Untangling the Web

Paweł Lampe's Blog

WPE memory leak investigation playbook

Depending on the web application, the WPE WebKit memory usage trend can vary. When simple web applications are being processed, the memory consumption tends to be virtually stable (the same) no matter the period. However, when more complicated web applications are being executed, the memory usage usually grows over time while going back to normal from time to time e.g., when GC / memory pressure mechanism releases all kinds of caches and not-needed memory. Therefore, memory growth itself is not unusual. Nevertheless, as the memory leaks happen in WPE at times, the memory growth is worth investigating — especially if very rapid or unbounded.

This article presents a structured playbook for investigating such a memory growth and memory leaks in WPE. Rather than diving straight into debugging tools, it starts from first principles: confirming the problem is real, choosing the right environment to work in, and narrowing down the leaking area before any heavy tooling is involved. The goal is to reach actual debugging as fast as possible, regardless of whether the environment is an embedded device or a desktop machine, and regardless of how quickly the problem reproduces.

Playbook #

The high-level list of recommended steps to follow is presented below. In a nutshell, the steps 1, 2, and 3 are meant to choose and follow the fastest possible investigation path so that actual debugging of the problem (step 4) can be started as soon as possible.

  1. Confirming the problem
  2. Identifying the best setup for reproducing the problem
  3. Narrowing down
  4. Debugging

1. Confirming the problem #

The ultimate first step when working with alleged memory leak is to check whether the observed memory growth is actually abnormal. In the case of web browsers in general, the memory growth alone may not necessarily mean something is leaking. There may be many regular reasons why the browser’s memory usage is growing, but the usual suspects are:

Due to the above, to confirm the memory growth is abnormal, one should usually try the following first:

  1. Triggering memory pressure to force the browser to trigger GC and evict as many cache entries as possible,
  2. Rerunning the browser with JIT disabled to rule out the JIT-related memory growth — unless the application code is very small.

If the memory growth doesn’t stop with JIT disabled or its level does not go back to normal after triggering memory pressure, the growth can be assumed to be abnormal, and one can proceed to the next step.

2. Identifying the best setup for reproducing the problem #

When the memory growth is atypical, it needs to be narrowed down in a way that the final debugging is possible.
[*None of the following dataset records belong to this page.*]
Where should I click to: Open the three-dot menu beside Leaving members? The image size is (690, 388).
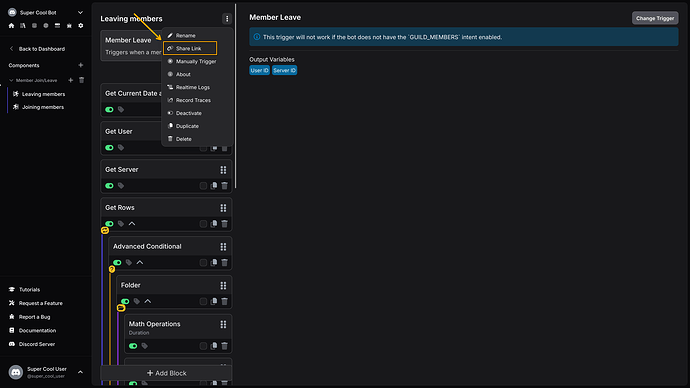pos(227,18)
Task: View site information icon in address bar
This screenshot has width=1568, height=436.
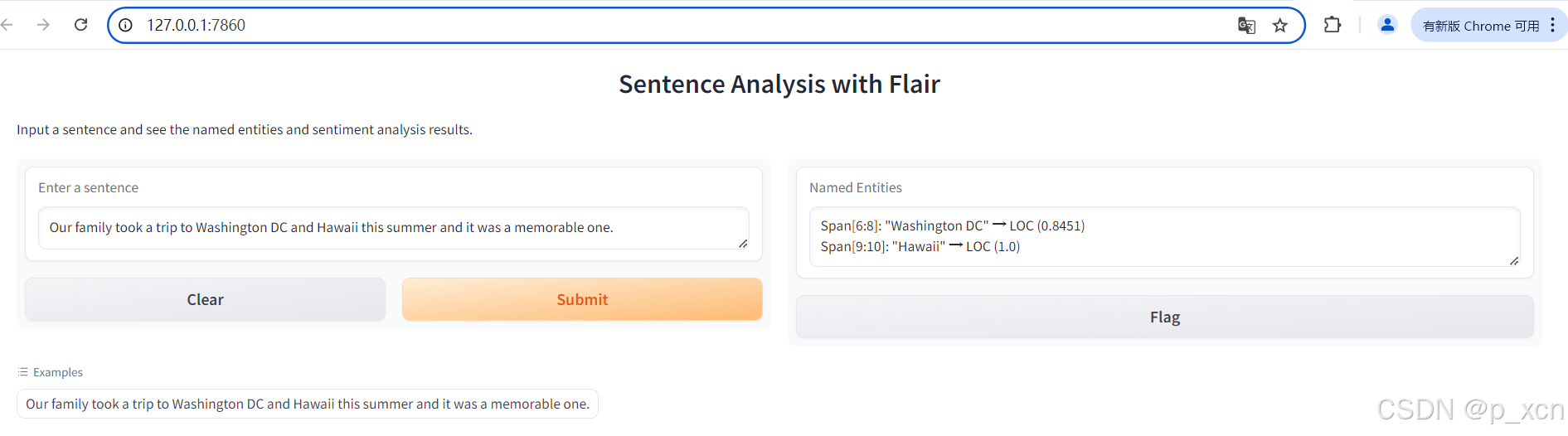Action: [126, 25]
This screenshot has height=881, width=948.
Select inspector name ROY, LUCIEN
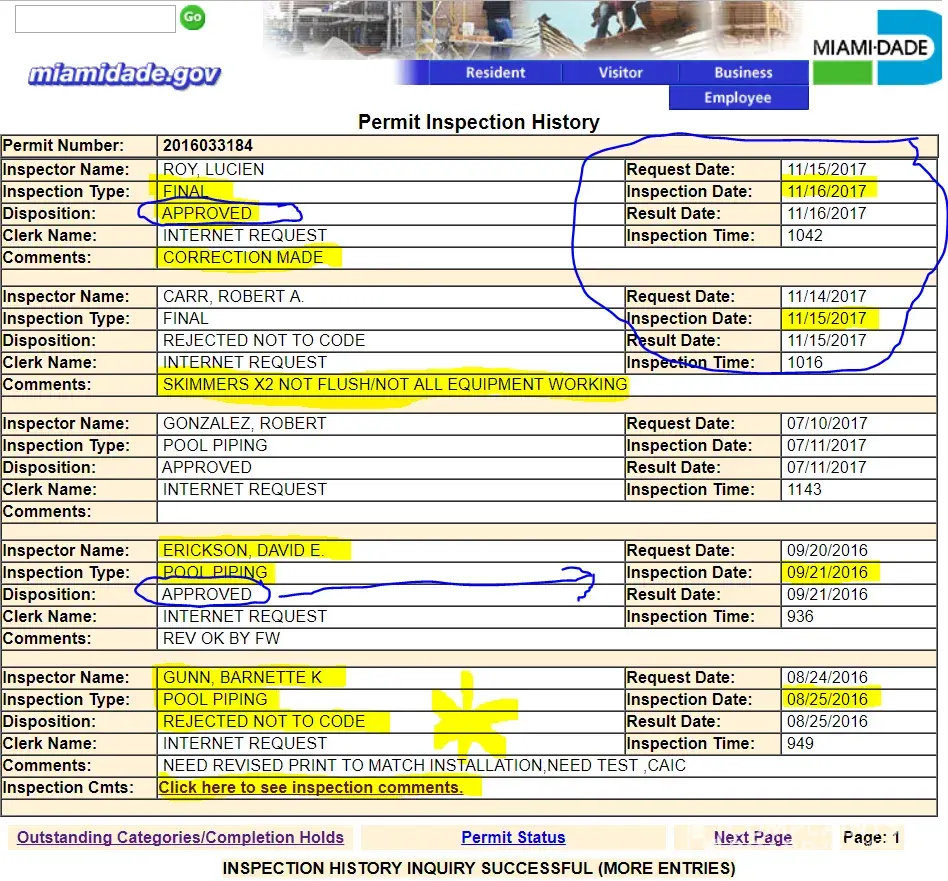(x=213, y=169)
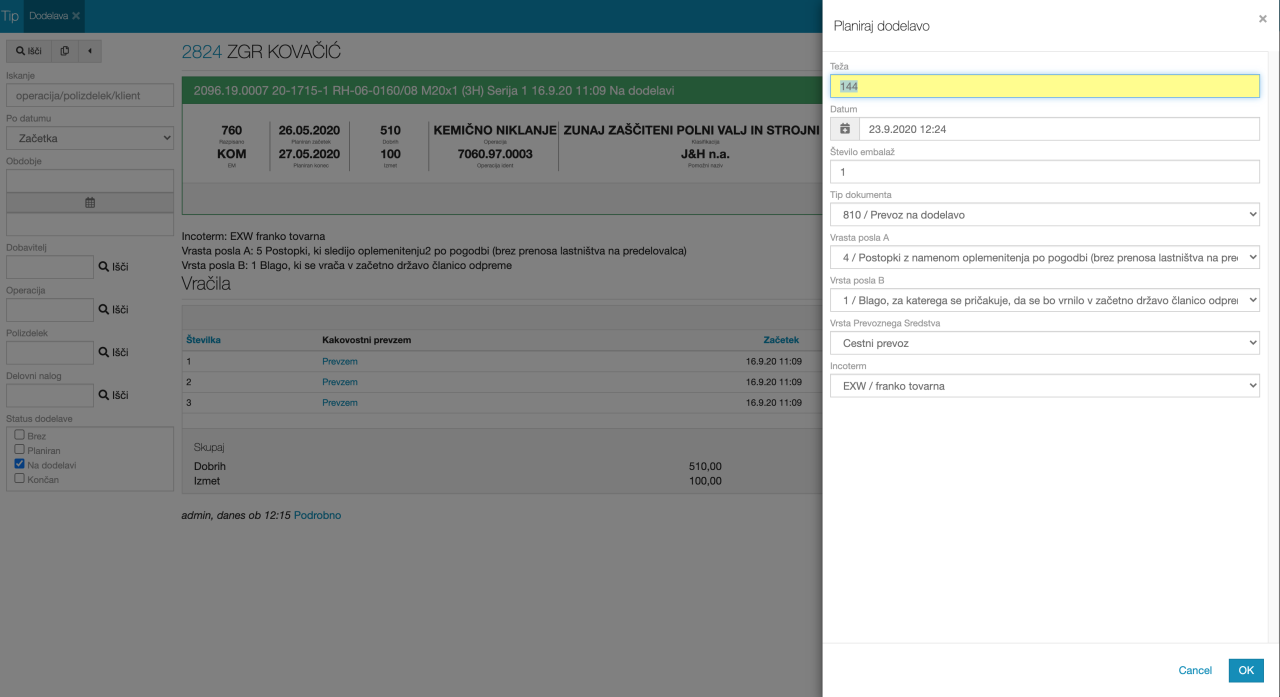Click the calendar icon beside Datum field
This screenshot has height=697, width=1280.
[845, 129]
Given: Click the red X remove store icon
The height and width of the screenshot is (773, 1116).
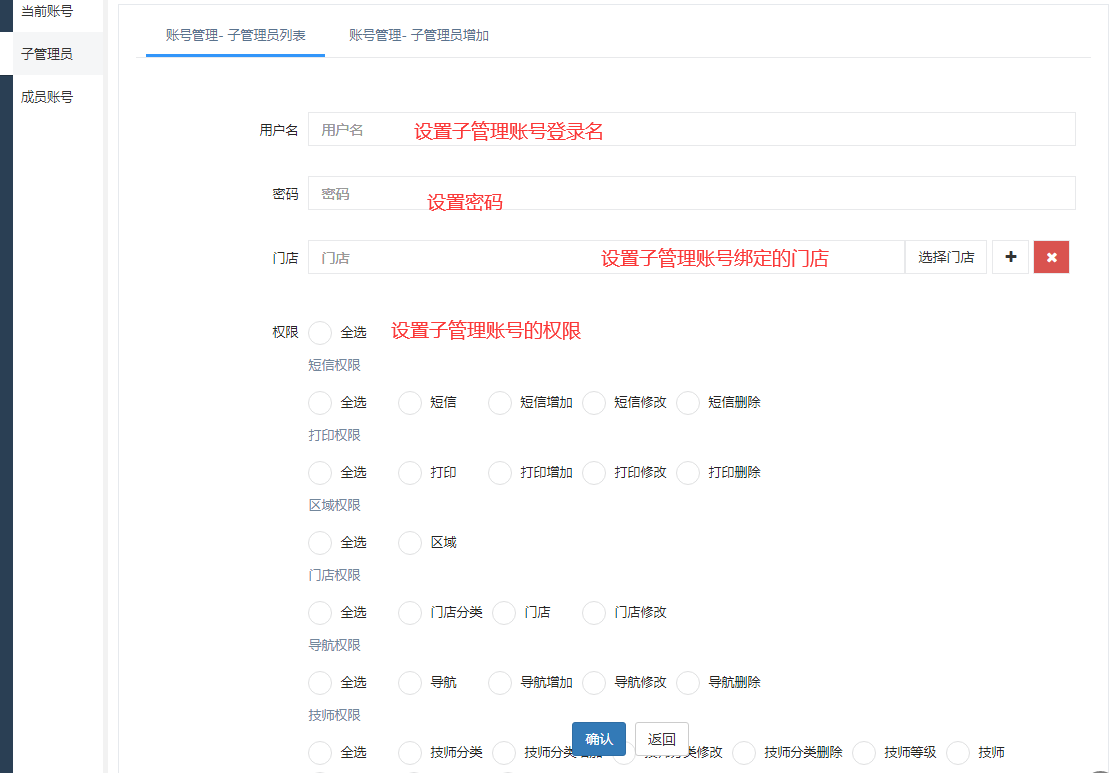Looking at the screenshot, I should pyautogui.click(x=1051, y=257).
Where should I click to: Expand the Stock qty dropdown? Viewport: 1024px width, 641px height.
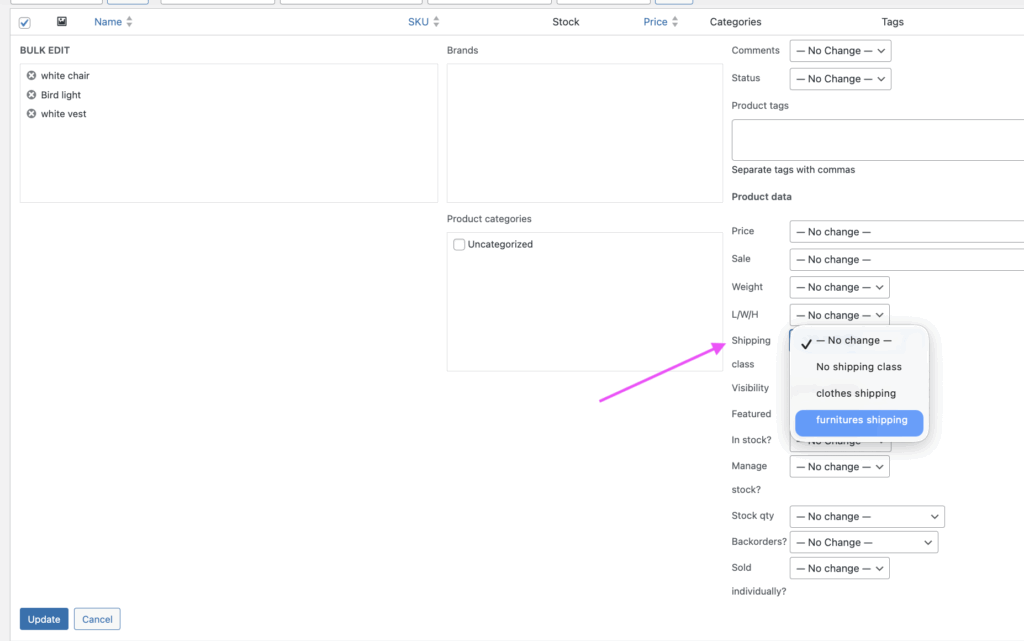point(866,517)
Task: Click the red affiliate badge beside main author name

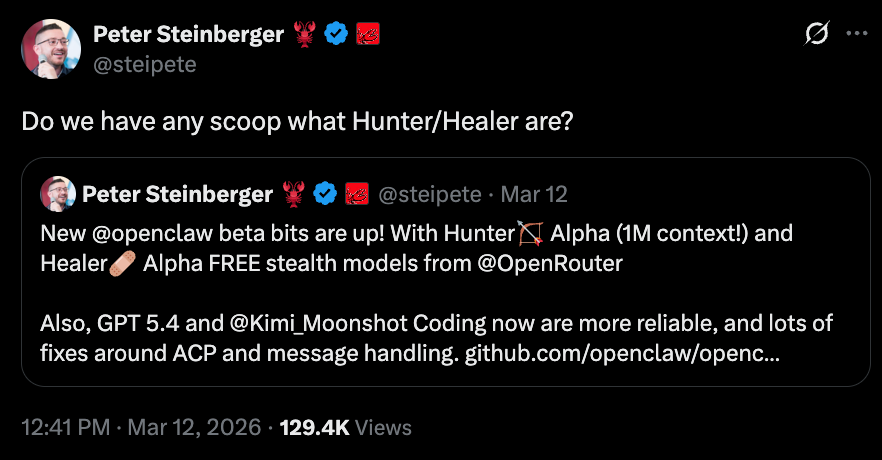Action: click(367, 35)
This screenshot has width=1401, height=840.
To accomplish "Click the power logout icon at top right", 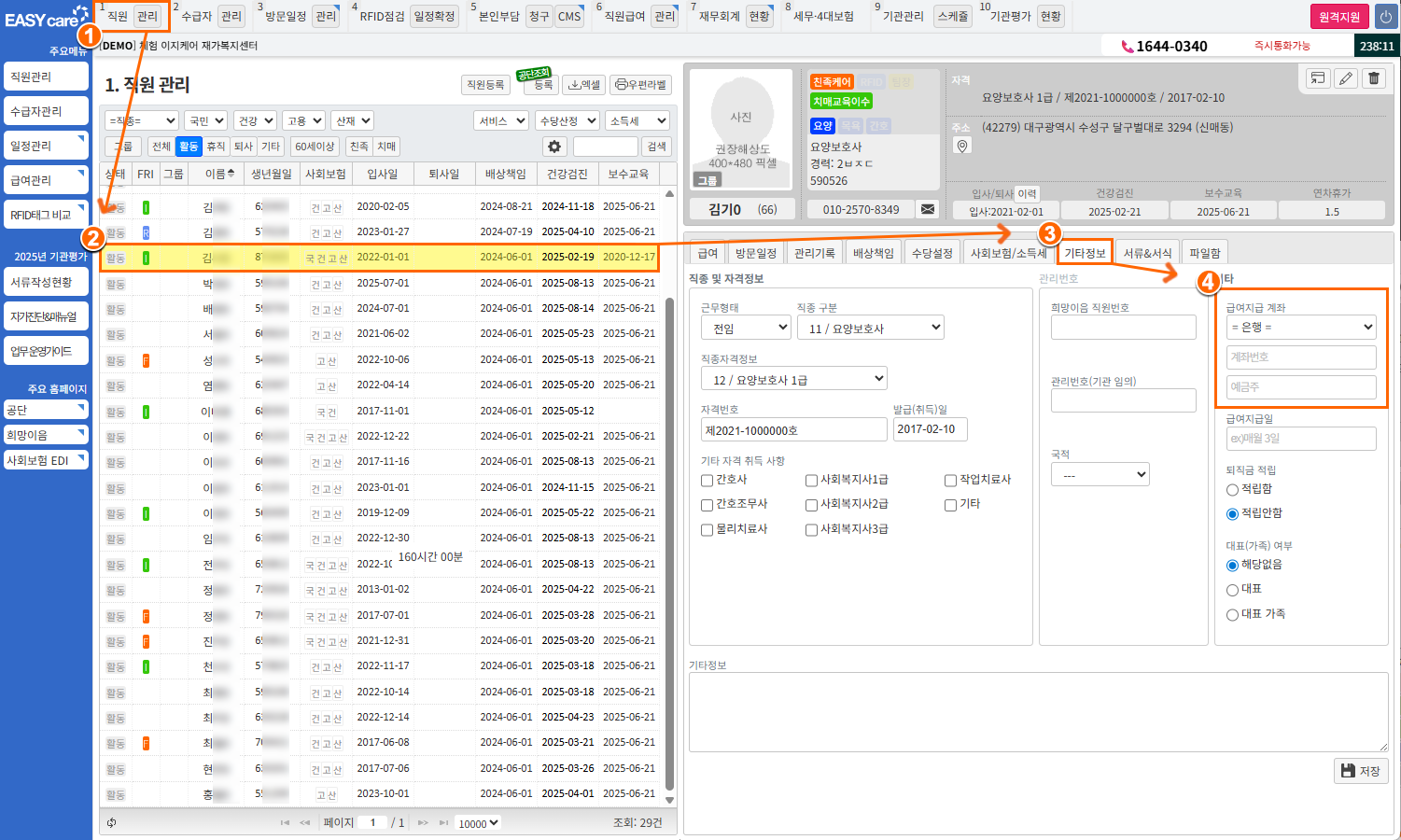I will (1385, 17).
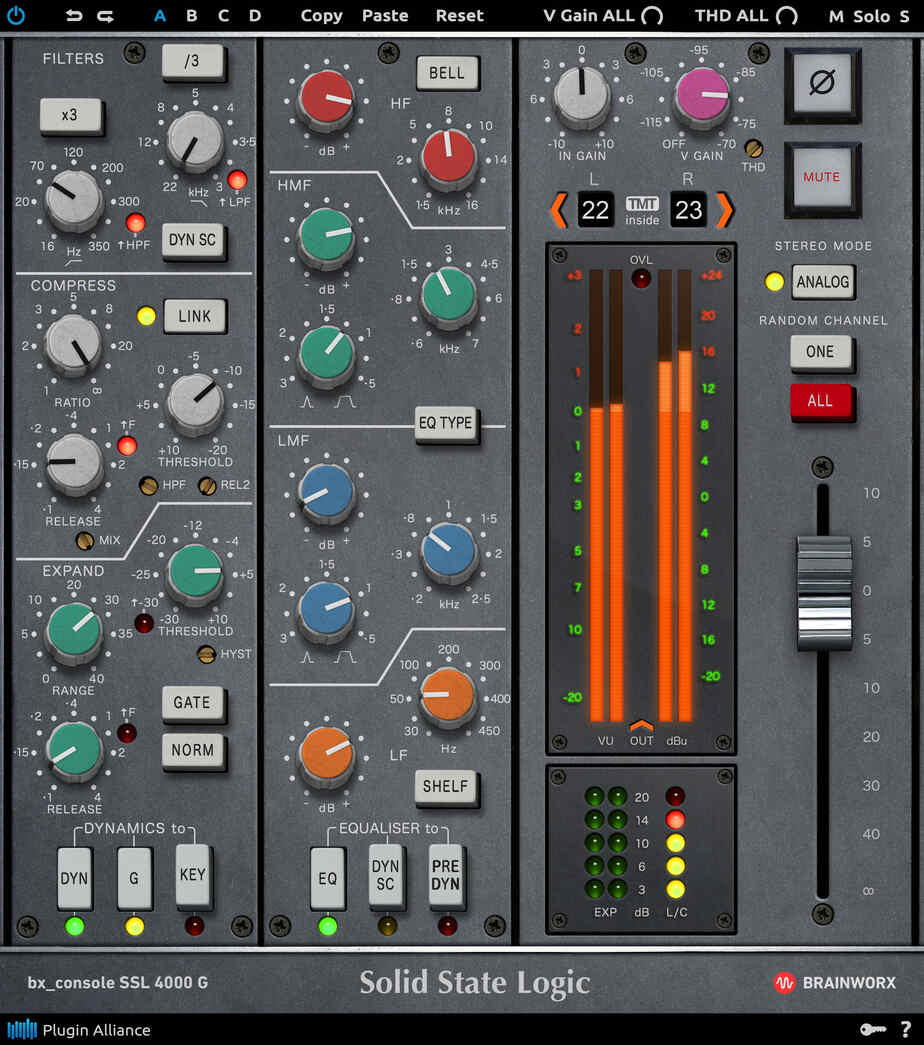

For both narrowing down and the debugging, one should aim at the most flexible development environment along with the smallest possible web application that reproduces the problem quickly. What it means in practice is — desktop environment along with small demo web application that reproduces the problem. Whilst it’s not always possible to have such an environment, the 3 general rules are as follows:

  1. Desktop environment is usually better than embedded one in terms of working with memory leaks as it offers minimal overhead (e.g., in terms of compilation times) and huge flexibility in choosing the industry standard tools for profiling/debugging.
  2. Small web application is always better than a big one as long as it still reproduces the same problem in the same amount of time. In such case, a small application minimizes the amount of noise that usually stands in the way of profiling/debugging.
  3. A web application that reproduces the problem quickly is always better than the one that needs much more time for it. The worst thing that can happen in the case of narrowing down memory leaks, is when the memory growth is noticeable or starts after a very long time such as hours/days+.

Given the above, at this point one should go through the below steps:

  1. Check if the setup is trivial enough already — if the web application reproduces the problem quickly in a desktop environment and is simple enough, one should immediately jump to the Debugging section.
  2. Check if the problem can be reproduced on desktop assuming it originally reproduces on embedded.
  3. Check if the problem can be reproduced faster if it’s not reproducing fast enough.
  4. Check if the web application could be simplified.

Once the setup is simplified as much as possible, one should proceed to one of narrowing down sections depending on the setup. Also, if the setup is still not ideal, one should actively seek opportunities for simplifying the setup even during narrowing down as it’s likely that some new information will eventually open new possibilities in terms of simplifying setup.

3. Narrowing down #

When the problem has been confirmed but there are not enough clues to tell exactly which parts leak, the debugging cannot be started right away. In such case, it’s necessary to narrow down the problem to the browser/application area that can be easily debugged.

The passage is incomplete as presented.